▶ **Stored data**
-- Opening Marker --

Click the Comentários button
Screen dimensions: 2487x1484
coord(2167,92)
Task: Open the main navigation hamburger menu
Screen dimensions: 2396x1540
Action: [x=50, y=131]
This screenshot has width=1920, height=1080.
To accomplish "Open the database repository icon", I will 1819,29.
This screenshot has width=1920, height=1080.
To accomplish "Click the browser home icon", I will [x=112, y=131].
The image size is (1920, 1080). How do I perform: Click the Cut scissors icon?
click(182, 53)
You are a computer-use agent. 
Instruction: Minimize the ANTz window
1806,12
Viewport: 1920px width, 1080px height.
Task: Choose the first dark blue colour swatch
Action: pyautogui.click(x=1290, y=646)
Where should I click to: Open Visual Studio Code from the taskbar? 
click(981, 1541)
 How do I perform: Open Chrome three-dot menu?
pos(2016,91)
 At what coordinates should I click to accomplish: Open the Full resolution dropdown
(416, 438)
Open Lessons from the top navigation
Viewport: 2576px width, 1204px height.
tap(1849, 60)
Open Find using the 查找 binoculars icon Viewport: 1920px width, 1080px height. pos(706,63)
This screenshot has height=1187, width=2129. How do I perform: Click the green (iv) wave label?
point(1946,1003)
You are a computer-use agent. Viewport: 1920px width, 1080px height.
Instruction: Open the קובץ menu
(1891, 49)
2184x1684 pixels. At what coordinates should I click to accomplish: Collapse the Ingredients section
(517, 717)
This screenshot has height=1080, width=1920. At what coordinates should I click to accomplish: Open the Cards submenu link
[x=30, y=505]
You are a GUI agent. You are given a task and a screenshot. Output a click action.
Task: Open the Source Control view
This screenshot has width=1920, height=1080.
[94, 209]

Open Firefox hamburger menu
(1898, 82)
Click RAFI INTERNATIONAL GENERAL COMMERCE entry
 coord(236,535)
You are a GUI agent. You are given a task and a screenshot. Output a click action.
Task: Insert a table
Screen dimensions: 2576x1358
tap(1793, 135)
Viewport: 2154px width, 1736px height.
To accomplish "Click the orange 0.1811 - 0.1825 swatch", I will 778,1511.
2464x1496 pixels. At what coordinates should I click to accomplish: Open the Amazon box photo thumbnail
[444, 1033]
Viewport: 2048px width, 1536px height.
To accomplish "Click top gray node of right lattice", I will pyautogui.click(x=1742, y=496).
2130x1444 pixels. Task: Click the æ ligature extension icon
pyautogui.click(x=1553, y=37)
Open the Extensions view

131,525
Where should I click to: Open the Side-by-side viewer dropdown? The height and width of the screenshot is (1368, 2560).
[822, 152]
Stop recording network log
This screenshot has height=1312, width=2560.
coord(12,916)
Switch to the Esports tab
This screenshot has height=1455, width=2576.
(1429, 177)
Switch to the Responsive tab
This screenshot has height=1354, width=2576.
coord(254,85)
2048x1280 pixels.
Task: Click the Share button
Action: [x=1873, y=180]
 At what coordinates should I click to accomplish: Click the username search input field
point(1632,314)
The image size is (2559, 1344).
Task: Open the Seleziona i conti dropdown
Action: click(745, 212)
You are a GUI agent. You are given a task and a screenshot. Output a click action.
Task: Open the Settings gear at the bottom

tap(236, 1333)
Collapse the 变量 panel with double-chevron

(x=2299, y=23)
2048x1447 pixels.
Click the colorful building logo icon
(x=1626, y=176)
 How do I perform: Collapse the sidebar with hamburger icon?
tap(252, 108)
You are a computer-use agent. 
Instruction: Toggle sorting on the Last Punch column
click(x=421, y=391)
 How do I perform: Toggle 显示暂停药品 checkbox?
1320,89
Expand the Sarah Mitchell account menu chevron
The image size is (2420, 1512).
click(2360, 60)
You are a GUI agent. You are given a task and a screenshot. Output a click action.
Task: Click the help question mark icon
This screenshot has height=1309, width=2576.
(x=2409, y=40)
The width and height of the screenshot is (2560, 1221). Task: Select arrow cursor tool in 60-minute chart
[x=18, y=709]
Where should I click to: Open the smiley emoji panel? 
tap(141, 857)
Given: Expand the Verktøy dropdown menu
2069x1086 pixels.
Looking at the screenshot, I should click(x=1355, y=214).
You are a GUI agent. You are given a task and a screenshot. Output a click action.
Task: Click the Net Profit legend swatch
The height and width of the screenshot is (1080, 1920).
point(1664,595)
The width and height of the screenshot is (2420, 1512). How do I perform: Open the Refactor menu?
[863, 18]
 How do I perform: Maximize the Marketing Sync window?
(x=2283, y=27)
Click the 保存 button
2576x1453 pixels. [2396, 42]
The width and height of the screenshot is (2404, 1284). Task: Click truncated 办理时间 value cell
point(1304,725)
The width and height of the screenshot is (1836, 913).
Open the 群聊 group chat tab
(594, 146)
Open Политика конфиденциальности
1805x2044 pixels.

-- Closing Marker --

▶ **Assignment**
Extract all the entries word for word.

▶ **Response box**
Click the Comentários button
Screen dimensions: 2487x1484
coord(2167,92)
Task: Open the main navigation hamburger menu
Screen dimensions: 2396x1540
Action: [x=50, y=131]
This screenshot has width=1920, height=1080.
To accomplish "Open the database repository icon", I will 1819,29.
This screenshot has width=1920, height=1080.
To accomplish "Click the browser home icon", I will [x=112, y=131].
The image size is (1920, 1080). How do I perform: Click the Cut scissors icon?
click(182, 53)
You are a computer-use agent. 
Instruction: Minimize the ANTz window
1806,12
Viewport: 1920px width, 1080px height.
Task: Choose the first dark blue colour swatch
Action: pyautogui.click(x=1290, y=646)
Where should I click to: Open Visual Studio Code from the taskbar? 
click(981, 1541)
 How do I perform: Open Chrome three-dot menu?
pos(2016,91)
 At what coordinates should I click to accomplish: Open the Full resolution dropdown
(416, 438)
Open Lessons from the top navigation
Viewport: 2576px width, 1204px height.
tap(1849, 60)
Open Find using the 查找 binoculars icon Viewport: 1920px width, 1080px height. pos(706,63)
This screenshot has height=1187, width=2129. How do I perform: Click the green (iv) wave label?
point(1946,1003)
You are a computer-use agent. Viewport: 1920px width, 1080px height.
Instruction: Open the קובץ menu
(1891, 49)
2184x1684 pixels. At what coordinates should I click to accomplish: Collapse the Ingredients section
(517, 717)
This screenshot has height=1080, width=1920. At what coordinates should I click to accomplish: Open the Cards submenu link
[x=30, y=505]
You are a GUI agent. You are given a task and a screenshot. Output a click action.
Task: Open the Source Control view
This screenshot has width=1920, height=1080.
[94, 209]

Open Firefox hamburger menu
(1898, 82)
Click RAFI INTERNATIONAL GENERAL COMMERCE entry
 coord(236,535)
You are a GUI agent. You are given a task and a screenshot. Output a click action.
Task: Insert a table
Screen dimensions: 2576x1358
tap(1793, 135)
Viewport: 2154px width, 1736px height.
To accomplish "Click the orange 0.1811 - 0.1825 swatch", I will 778,1511.
2464x1496 pixels. At what coordinates should I click to accomplish: Open the Amazon box photo thumbnail
[444, 1033]
Viewport: 2048px width, 1536px height.
To accomplish "Click top gray node of right lattice", I will pyautogui.click(x=1742, y=496).
2130x1444 pixels. Task: Click the æ ligature extension icon
pyautogui.click(x=1553, y=37)
Open the Extensions view

131,525
Where should I click to: Open the Side-by-side viewer dropdown? The height and width of the screenshot is (1368, 2560).
[822, 152]
Stop recording network log
This screenshot has height=1312, width=2560.
coord(12,916)
Switch to the Esports tab
This screenshot has height=1455, width=2576.
(1429, 177)
Switch to the Responsive tab
This screenshot has height=1354, width=2576.
coord(254,85)
2048x1280 pixels.
Task: Click the Share button
Action: [x=1873, y=180]
 At what coordinates should I click to accomplish: Click the username search input field
point(1632,314)
The image size is (2559, 1344).
Task: Open the Seleziona i conti dropdown
Action: click(745, 212)
You are a GUI agent. You are given a task and a screenshot. Output a click action.
Task: Open the Settings gear at the bottom

tap(236, 1333)
Collapse the 变量 panel with double-chevron

(x=2299, y=23)
2048x1447 pixels.
Click the colorful building logo icon
(x=1626, y=176)
 How do I perform: Collapse the sidebar with hamburger icon?
tap(252, 108)
You are a computer-use agent. 
Instruction: Toggle sorting on the Last Punch column
click(x=421, y=391)
 How do I perform: Toggle 显示暂停药品 checkbox?
1320,89
Expand the Sarah Mitchell account menu chevron
The image size is (2420, 1512).
click(2360, 60)
You are a GUI agent. You are given a task and a screenshot. Output a click action.
Task: Click the help question mark icon
This screenshot has height=1309, width=2576.
(x=2409, y=40)
The width and height of the screenshot is (2560, 1221). Task: Select arrow cursor tool in 60-minute chart
[x=18, y=709]
Where should I click to: Open the smiley emoji panel? 
tap(141, 857)
Given: Expand the Verktøy dropdown menu
2069x1086 pixels.
Looking at the screenshot, I should click(x=1355, y=214).
You are a GUI agent. You are given a task and a screenshot. Output a click action.
Task: Click the Net Profit legend swatch
The height and width of the screenshot is (1080, 1920).
point(1664,595)
The width and height of the screenshot is (2420, 1512). How do I perform: Open the Refactor menu?
[863, 18]
 How do I perform: Maximize the Marketing Sync window?
(x=2283, y=27)
Click the 保存 button
2576x1453 pixels. [2396, 42]
The width and height of the screenshot is (2404, 1284). Task: Click truncated 办理时间 value cell
point(1304,725)
The width and height of the screenshot is (1836, 913).
Open the 群聊 group chat tab
(594, 146)
Open Политика конфиденциальности
1805x2044 pixels.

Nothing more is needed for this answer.